▸ **Work task**
Without changing anything, copy out each entry.

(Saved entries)
== Segment start ==
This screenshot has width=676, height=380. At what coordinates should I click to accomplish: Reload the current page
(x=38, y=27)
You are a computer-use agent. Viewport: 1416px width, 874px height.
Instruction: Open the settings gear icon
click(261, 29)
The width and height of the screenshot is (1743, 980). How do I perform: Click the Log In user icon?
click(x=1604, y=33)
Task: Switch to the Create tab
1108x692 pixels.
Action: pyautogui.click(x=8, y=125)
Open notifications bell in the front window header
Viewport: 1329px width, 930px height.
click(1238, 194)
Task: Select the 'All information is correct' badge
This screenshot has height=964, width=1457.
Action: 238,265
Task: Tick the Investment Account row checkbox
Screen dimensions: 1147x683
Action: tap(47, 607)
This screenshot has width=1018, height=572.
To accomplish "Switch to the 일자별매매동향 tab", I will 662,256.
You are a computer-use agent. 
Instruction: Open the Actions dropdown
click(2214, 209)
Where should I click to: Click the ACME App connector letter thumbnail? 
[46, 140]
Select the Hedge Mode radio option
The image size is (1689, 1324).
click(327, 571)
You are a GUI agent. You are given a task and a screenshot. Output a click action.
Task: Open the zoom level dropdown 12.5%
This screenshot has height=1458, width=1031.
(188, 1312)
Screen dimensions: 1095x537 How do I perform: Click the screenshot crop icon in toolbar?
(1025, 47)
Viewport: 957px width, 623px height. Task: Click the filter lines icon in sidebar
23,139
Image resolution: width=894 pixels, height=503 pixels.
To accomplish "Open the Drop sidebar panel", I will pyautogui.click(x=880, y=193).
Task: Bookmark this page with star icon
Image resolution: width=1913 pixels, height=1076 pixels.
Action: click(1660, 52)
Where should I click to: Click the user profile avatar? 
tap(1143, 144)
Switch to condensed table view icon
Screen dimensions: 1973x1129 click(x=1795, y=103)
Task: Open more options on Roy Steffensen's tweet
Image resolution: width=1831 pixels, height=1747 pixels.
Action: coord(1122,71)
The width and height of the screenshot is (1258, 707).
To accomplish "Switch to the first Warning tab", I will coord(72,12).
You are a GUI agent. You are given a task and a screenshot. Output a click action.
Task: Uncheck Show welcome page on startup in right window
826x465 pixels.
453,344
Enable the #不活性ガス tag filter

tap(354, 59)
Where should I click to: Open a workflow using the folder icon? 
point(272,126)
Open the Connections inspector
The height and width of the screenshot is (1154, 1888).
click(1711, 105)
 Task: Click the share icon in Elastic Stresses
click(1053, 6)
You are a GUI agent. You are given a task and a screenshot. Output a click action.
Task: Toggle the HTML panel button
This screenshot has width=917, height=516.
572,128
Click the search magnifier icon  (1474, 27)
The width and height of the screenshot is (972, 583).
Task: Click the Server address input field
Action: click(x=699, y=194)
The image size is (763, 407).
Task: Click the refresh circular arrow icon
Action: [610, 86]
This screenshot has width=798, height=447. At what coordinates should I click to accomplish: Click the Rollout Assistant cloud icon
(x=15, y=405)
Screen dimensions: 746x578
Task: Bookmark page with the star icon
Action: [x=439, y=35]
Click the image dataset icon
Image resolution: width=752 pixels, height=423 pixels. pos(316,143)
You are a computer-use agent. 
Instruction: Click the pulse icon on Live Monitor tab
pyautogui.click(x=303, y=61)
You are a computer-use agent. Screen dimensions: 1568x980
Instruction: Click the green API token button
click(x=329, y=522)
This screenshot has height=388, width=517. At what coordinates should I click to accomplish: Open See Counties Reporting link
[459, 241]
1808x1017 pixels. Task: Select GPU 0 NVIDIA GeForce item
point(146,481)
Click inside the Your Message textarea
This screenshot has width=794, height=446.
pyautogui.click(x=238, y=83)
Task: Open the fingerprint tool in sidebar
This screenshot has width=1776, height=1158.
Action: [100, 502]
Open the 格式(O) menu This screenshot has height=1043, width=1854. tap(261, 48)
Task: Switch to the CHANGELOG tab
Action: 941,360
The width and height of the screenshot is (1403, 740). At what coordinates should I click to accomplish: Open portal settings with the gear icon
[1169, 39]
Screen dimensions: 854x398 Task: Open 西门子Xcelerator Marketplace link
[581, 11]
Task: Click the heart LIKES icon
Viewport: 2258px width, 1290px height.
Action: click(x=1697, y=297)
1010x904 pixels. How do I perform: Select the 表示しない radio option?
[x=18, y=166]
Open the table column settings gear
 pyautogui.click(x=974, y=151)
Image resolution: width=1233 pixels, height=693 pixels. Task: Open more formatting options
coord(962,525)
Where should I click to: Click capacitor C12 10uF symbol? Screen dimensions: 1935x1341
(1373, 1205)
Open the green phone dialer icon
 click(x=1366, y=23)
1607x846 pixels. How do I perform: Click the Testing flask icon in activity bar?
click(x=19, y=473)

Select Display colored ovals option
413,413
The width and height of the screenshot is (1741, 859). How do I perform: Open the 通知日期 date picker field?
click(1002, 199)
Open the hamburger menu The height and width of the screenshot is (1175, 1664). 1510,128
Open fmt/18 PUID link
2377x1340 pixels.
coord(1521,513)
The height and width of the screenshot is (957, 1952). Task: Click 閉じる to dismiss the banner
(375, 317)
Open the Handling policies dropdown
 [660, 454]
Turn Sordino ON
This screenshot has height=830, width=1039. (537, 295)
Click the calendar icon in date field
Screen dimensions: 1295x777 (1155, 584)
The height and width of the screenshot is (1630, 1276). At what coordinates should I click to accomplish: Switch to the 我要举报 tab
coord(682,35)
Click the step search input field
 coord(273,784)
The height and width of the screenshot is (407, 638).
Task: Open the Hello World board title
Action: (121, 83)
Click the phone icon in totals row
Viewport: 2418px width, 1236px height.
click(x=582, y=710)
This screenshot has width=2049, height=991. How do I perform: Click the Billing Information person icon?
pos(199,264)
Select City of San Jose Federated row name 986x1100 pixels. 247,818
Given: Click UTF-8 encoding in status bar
== Segment end ==
▸ **Output below**
This screenshot has width=676, height=380. At what coordinates should I click to accomplish: Reload the current page
(x=38, y=27)
You are a computer-use agent. Viewport: 1416px width, 874px height.
Instruction: Open the settings gear icon
click(261, 29)
The width and height of the screenshot is (1743, 980). How do I perform: Click the Log In user icon?
click(x=1604, y=33)
Task: Switch to the Create tab
1108x692 pixels.
Action: pyautogui.click(x=8, y=125)
Open notifications bell in the front window header
Viewport: 1329px width, 930px height.
click(1238, 194)
Task: Select the 'All information is correct' badge
This screenshot has height=964, width=1457.
Action: 238,265
Task: Tick the Investment Account row checkbox
Screen dimensions: 1147x683
Action: tap(47, 607)
This screenshot has width=1018, height=572.
To accomplish "Switch to the 일자별매매동향 tab", I will 662,256.
You are a computer-use agent. 
Instruction: Open the Actions dropdown
click(2214, 209)
Where should I click to: Click the ACME App connector letter thumbnail? 
[46, 140]
Select the Hedge Mode radio option
The image size is (1689, 1324).
click(327, 571)
You are a GUI agent. You are given a task and a screenshot. Output a click action.
Task: Open the zoom level dropdown 12.5%
This screenshot has height=1458, width=1031.
(188, 1312)
Screen dimensions: 1095x537 How do I perform: Click the screenshot crop icon in toolbar?
(1025, 47)
Viewport: 957px width, 623px height. Task: Click the filter lines icon in sidebar
23,139
Image resolution: width=894 pixels, height=503 pixels.
To accomplish "Open the Drop sidebar panel", I will pyautogui.click(x=880, y=193).
Task: Bookmark this page with star icon
Image resolution: width=1913 pixels, height=1076 pixels.
Action: click(1660, 52)
Where should I click to: Click the user profile avatar? 
tap(1143, 144)
Switch to condensed table view icon
Screen dimensions: 1973x1129 click(x=1795, y=103)
Task: Open more options on Roy Steffensen's tweet
Image resolution: width=1831 pixels, height=1747 pixels.
Action: coord(1122,71)
The width and height of the screenshot is (1258, 707).
To accomplish "Switch to the first Warning tab", I will coord(72,12).
You are a GUI agent. You are given a task and a screenshot. Output a click action.
Task: Uncheck Show welcome page on startup in right window
826x465 pixels.
453,344
Enable the #不活性ガス tag filter

tap(354, 59)
Where should I click to: Open a workflow using the folder icon? 
point(272,126)
Open the Connections inspector
The height and width of the screenshot is (1154, 1888).
click(1711, 105)
 Task: Click the share icon in Elastic Stresses
click(1053, 6)
You are a GUI agent. You are given a task and a screenshot. Output a click action.
Task: Toggle the HTML panel button
This screenshot has width=917, height=516.
572,128
Click the search magnifier icon  (1474, 27)
The width and height of the screenshot is (972, 583).
Task: Click the Server address input field
Action: click(x=699, y=194)
The image size is (763, 407).
Task: Click the refresh circular arrow icon
Action: [610, 86]
This screenshot has width=798, height=447. At what coordinates should I click to accomplish: Click the Rollout Assistant cloud icon
(x=15, y=405)
Screen dimensions: 746x578
Task: Bookmark page with the star icon
Action: [x=439, y=35]
Click the image dataset icon
Image resolution: width=752 pixels, height=423 pixels. pos(316,143)
You are a computer-use agent. 
Instruction: Click the pulse icon on Live Monitor tab
pyautogui.click(x=303, y=61)
You are a computer-use agent. Screen dimensions: 1568x980
Instruction: Click the green API token button
click(x=329, y=522)
This screenshot has height=388, width=517. At what coordinates should I click to accomplish: Open See Counties Reporting link
[459, 241]
1808x1017 pixels. Task: Select GPU 0 NVIDIA GeForce item
point(146,481)
Click inside the Your Message textarea
This screenshot has width=794, height=446.
pyautogui.click(x=238, y=83)
Task: Open the fingerprint tool in sidebar
This screenshot has width=1776, height=1158.
Action: [100, 502]
Open the 格式(O) menu This screenshot has height=1043, width=1854. tap(261, 48)
Task: Switch to the CHANGELOG tab
Action: 941,360
The width and height of the screenshot is (1403, 740). At what coordinates should I click to accomplish: Open portal settings with the gear icon
[1169, 39]
Screen dimensions: 854x398 Task: Open 西门子Xcelerator Marketplace link
[581, 11]
Task: Click the heart LIKES icon
Viewport: 2258px width, 1290px height.
Action: click(x=1697, y=297)
1010x904 pixels. How do I perform: Select the 表示しない radio option?
[x=18, y=166]
Open the table column settings gear
 pyautogui.click(x=974, y=151)
Image resolution: width=1233 pixels, height=693 pixels. Task: Open more formatting options
coord(962,525)
Where should I click to: Click capacitor C12 10uF symbol? Screen dimensions: 1935x1341
(1373, 1205)
Open the green phone dialer icon
 click(x=1366, y=23)
1607x846 pixels. How do I perform: Click the Testing flask icon in activity bar?
click(x=19, y=473)

Select Display colored ovals option
413,413
The width and height of the screenshot is (1741, 859). How do I perform: Open the 通知日期 date picker field?
click(1002, 199)
Open the hamburger menu The height and width of the screenshot is (1175, 1664). 1510,128
Open fmt/18 PUID link
2377x1340 pixels.
coord(1521,513)
The height and width of the screenshot is (957, 1952). Task: Click 閉じる to dismiss the banner
(375, 317)
Open the Handling policies dropdown
 [660, 454]
Turn Sordino ON
This screenshot has height=830, width=1039. (537, 295)
Click the calendar icon in date field
Screen dimensions: 1295x777 (1155, 584)
The height and width of the screenshot is (1630, 1276). At what coordinates should I click to accomplish: Switch to the 我要举报 tab
coord(682,35)
Click the step search input field
 coord(273,784)
The height and width of the screenshot is (407, 638).
Task: Open the Hello World board title
Action: (121, 83)
Click the phone icon in totals row
Viewport: 2418px width, 1236px height.
click(x=582, y=710)
This screenshot has width=2049, height=991. How do I perform: Click the Billing Information person icon?
pos(199,264)
Select City of San Jose Federated row name 986x1100 pixels. 247,818
Given: Click UTF-8 encoding in status bar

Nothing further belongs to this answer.